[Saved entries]
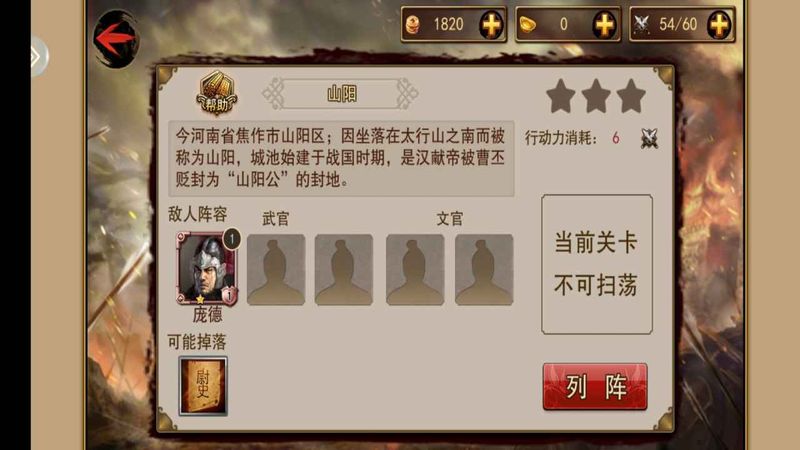Click the first stage rating star
This screenshot has width=800, height=450.
pyautogui.click(x=561, y=96)
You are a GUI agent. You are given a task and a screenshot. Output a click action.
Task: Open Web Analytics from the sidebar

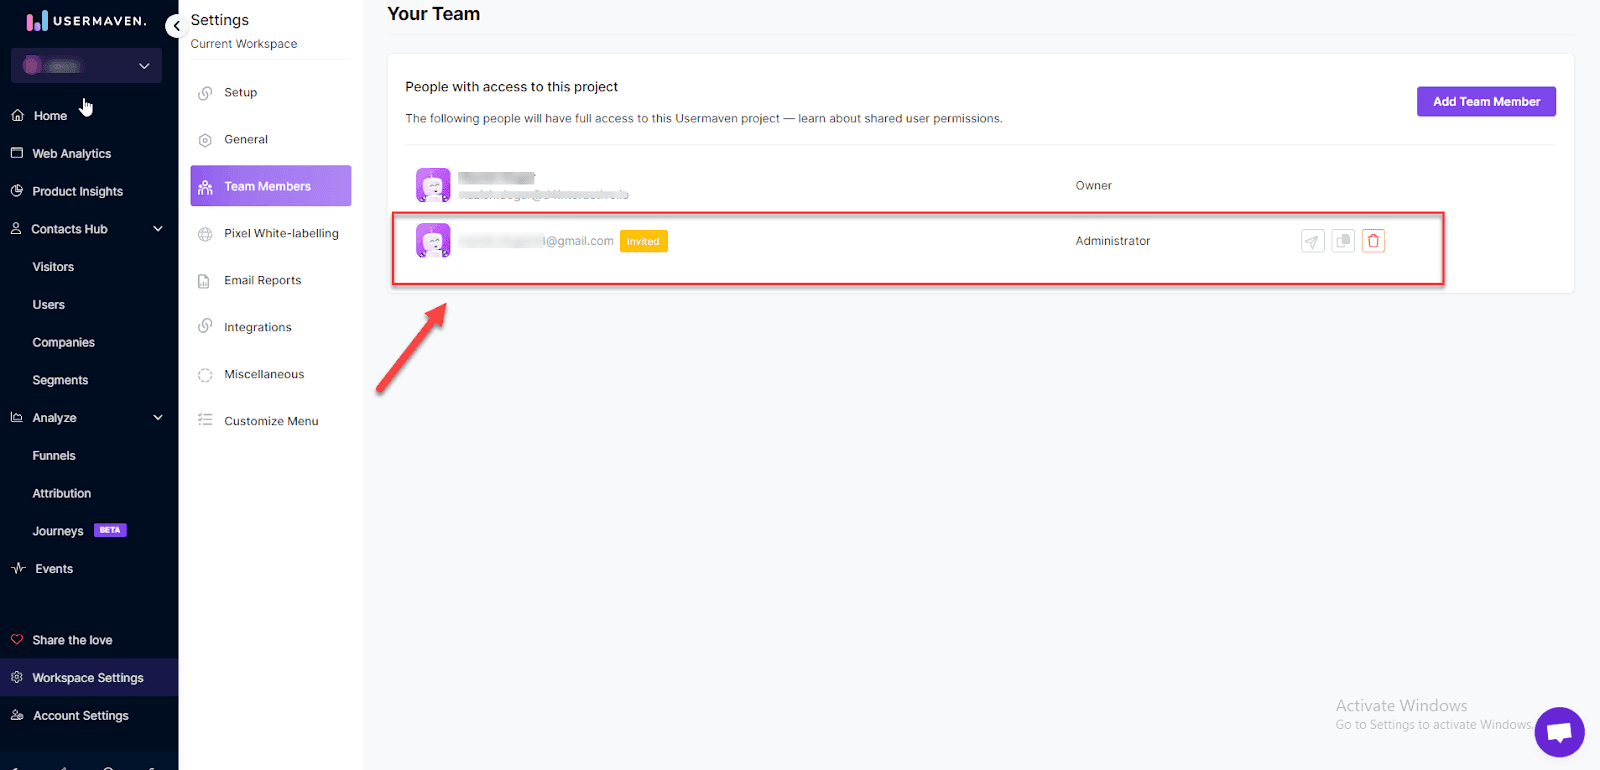[71, 154]
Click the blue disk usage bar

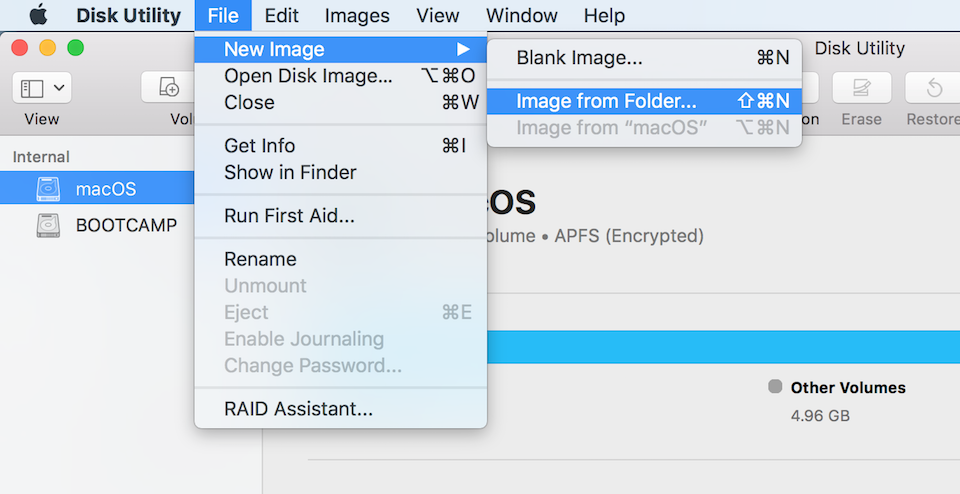724,347
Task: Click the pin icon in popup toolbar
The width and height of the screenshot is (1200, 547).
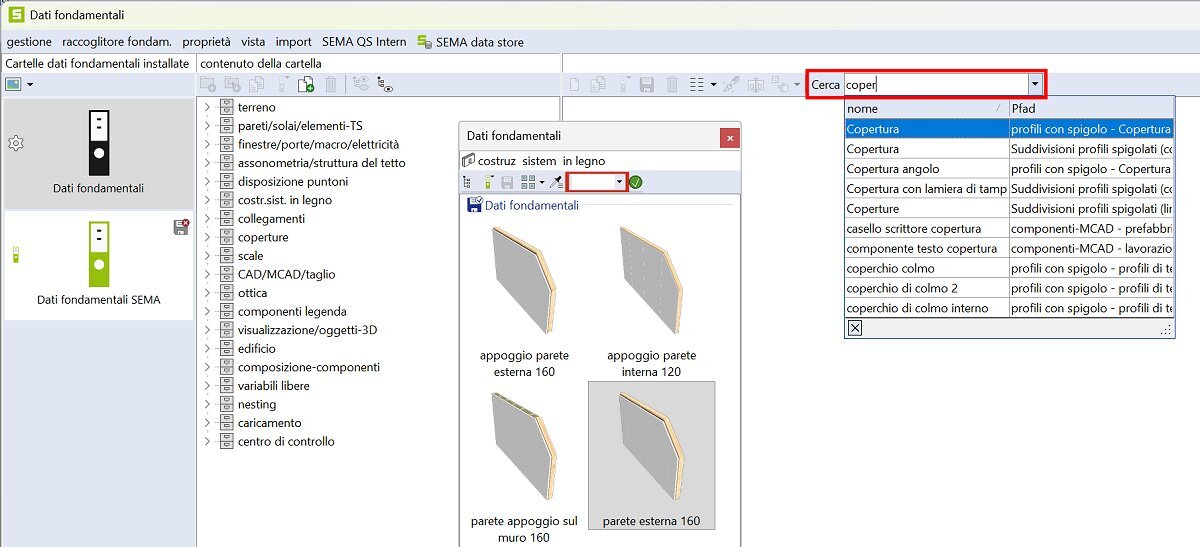Action: pos(557,182)
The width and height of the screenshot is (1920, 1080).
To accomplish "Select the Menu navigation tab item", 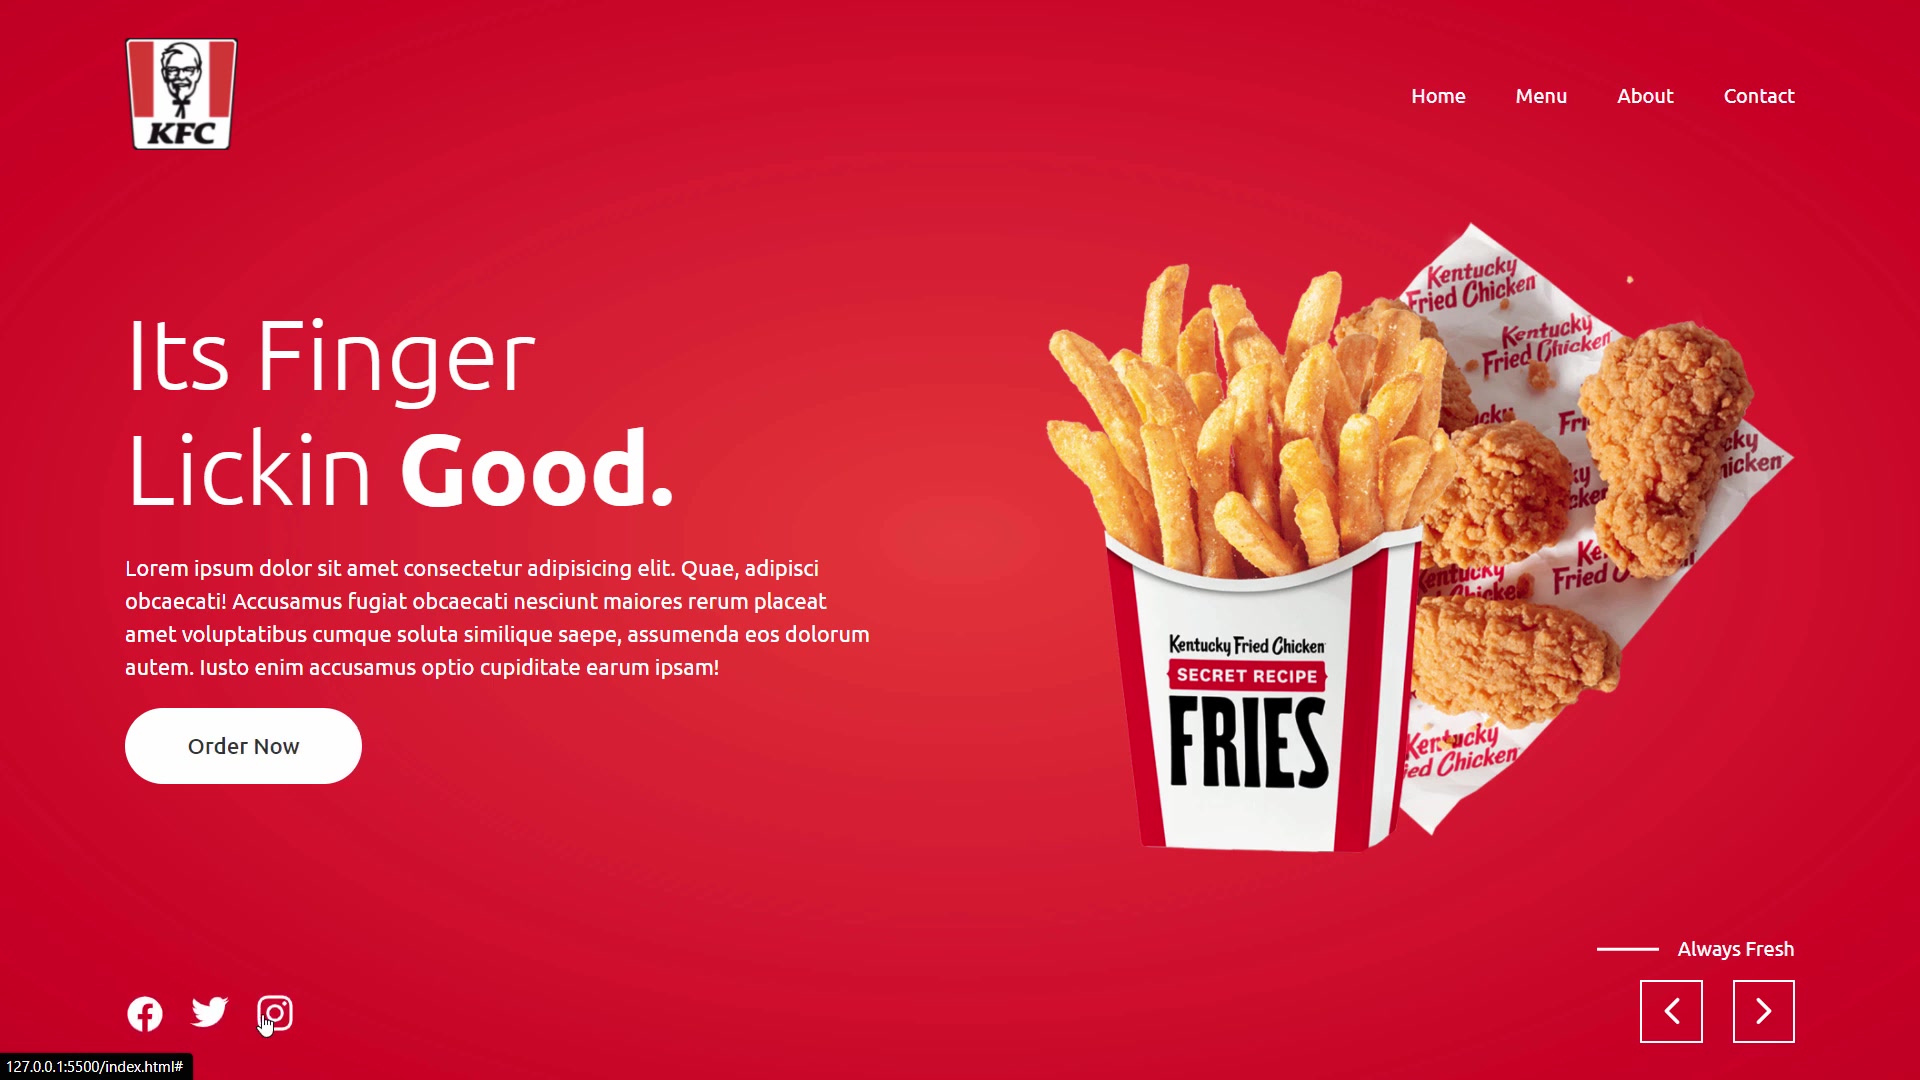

**WORK INSTRUCTIONS:** For the entries above, the output must hold exactly the lines from the one with "The width and height of the screenshot is (1920, 1080)." through the last line, both included, and no pictures.

**SOLVED PROBLEM:**
The width and height of the screenshot is (1920, 1080).
To accomplish "Select the Menu navigation tab item", 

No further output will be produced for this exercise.